The following type of cancer may more particularly be treated by
the compounds according to the present invention: colorectal
cancer, pancreatic cancer, lung cancer including non-small cell
lung cancer, breast cancer, bladder cancer, gall bladder cancer,
thyroid cancer, melanoma, liver cancer, uterine/cervical cancer,
oesophageal cancer, kidney cancer, ovarian cancer, prostate cancer,
head and neck cancer, and stomach cancer, etc.
[0726] For this purpose an effective amount of a said compound may
be administered to a patient suffering from cancer.

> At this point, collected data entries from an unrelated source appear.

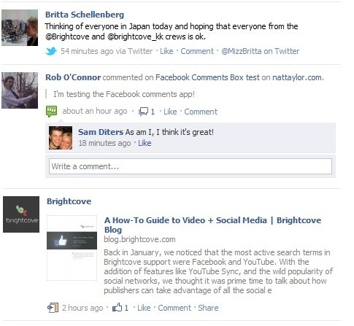
Task: Visit nattaylor.com link
Action: point(297,77)
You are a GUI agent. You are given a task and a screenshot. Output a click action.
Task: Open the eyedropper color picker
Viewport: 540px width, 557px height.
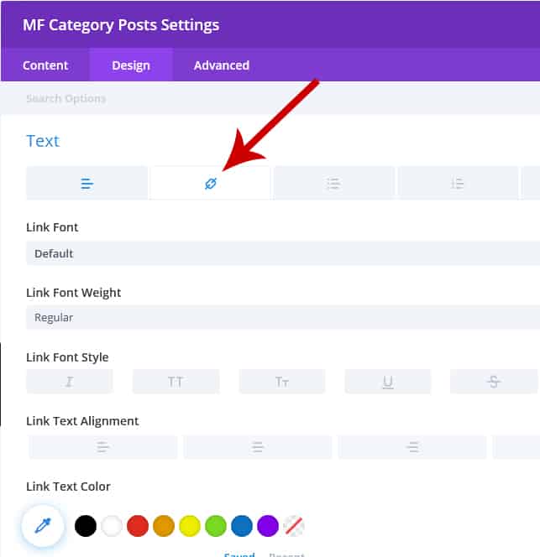[43, 526]
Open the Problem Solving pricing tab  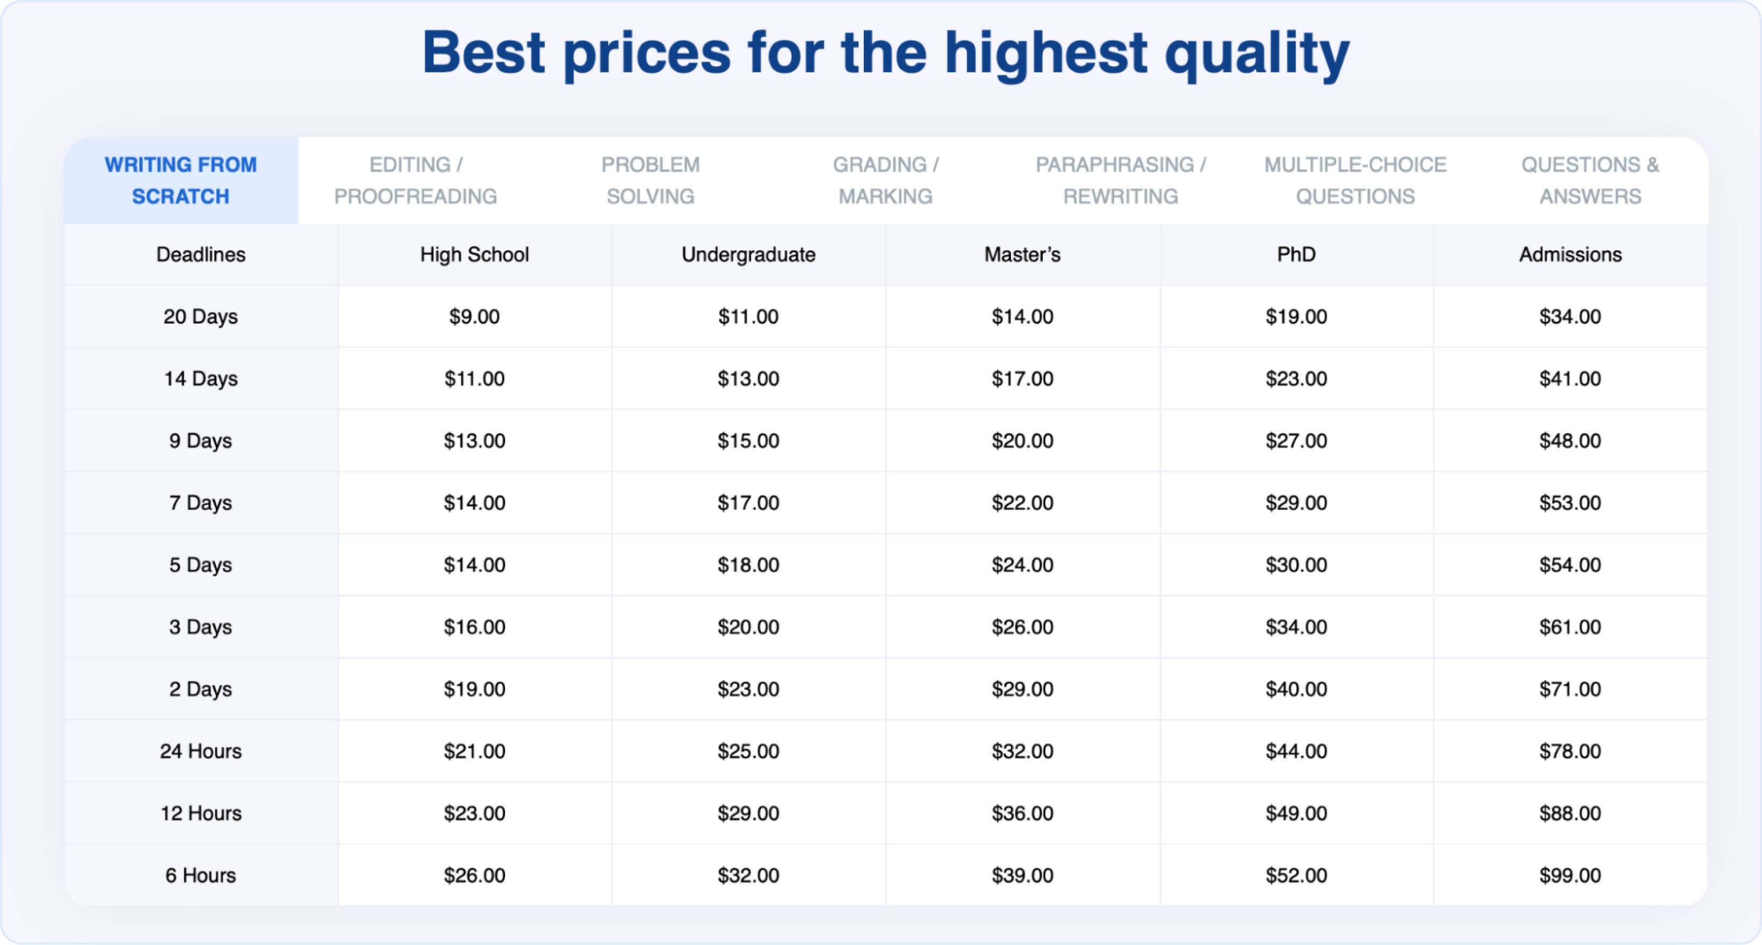coord(651,180)
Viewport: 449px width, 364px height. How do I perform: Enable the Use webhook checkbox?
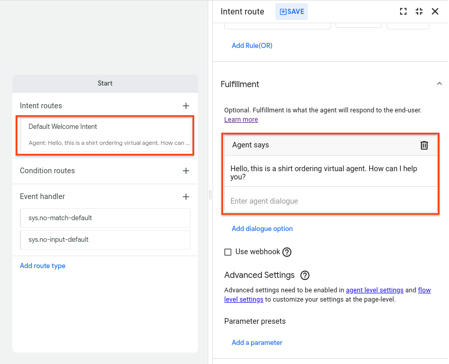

[0727] The present invention is also related to the use of at least
a compound chosen among a compound of anyone of formula (I), (Ia),
(Ib), (Ic), (Id), (Ie), (If), (Ig), (Ih), (Ii), (Ij), (Ik), (Il),
(Im), (Io), (Ip), (Iq), (Ir) or (Iee) as defined above, and
compounds (I) to (168) as defined above, or one of its
pharmaceutically acceptable salts according to the present
invention for the manufacture of a pharmaceutical composition
intended for the treatment of cancer.
[0728] The present invention also encompasses pharmaceutical
compositions comprising at least a compound chosen among new
compounds of formula (Iq) or (Iee) as defined above and compounds
(143), (144), (149), (166) and (167) as defined above or any
pharmaceutically acceptable salt thereof.
[0729] Thus, these pharmaceutical compositions contain an effective
amount of said compound, and one or more pharmaceutical
excipients.
[0730] The aforementioned excipients are selected according to the
dosage form and the desired mode of administration.
[0731] In this context they can be present in any pharmaceutical
form which is suitable for enteral or parenteral administration, in
association with appropriate excipients, for example in the form of
plain or coated tablets, hard gelatine, soft shell capsules and
other capsules, suppositories, or drinkable, such as suspensions,
syrups, or injectable solutions or suspensions, in doses which
enable the daily administration of from 0.1 to 1000 mg of active
substance.
[0732] The present invention is also related to the use of a
compound of anyone of formula (I), (Ia), (Ib), (Ic), (Id), (Ie),
(If), (Ig), (Ih), (Ii), (Ij), (Ik), (Il), (Im), (Io), (Ip), (Iq),
(Ir) or (Iee) as defined above, and compounds (I) to (168) as
defined above, or one of its pharmaceutically acceptable salts
according to the present invention for the manufacture of a
pharmaceutical composition intended for inhibiting, preventing
and/or treating cancer.
[0733] The present invention further relates to a method of
treatment of patients suffering form cancer, which comprises at
least a step of administration to a patient suffering thereof of an
effective amount of a compound of anyone of formula (I), (Ia),
(Ib), (Ic), (Id), (Ie), (If), (Ig), (Ih), (Ii), (Ij), (Ik), (Il),
(Im), (Io), (Ip), (Iq), (Ir) or (Iee) as defined above and (1) to
(168) or one of its pharmaceutically acceptable salts.
* * * * *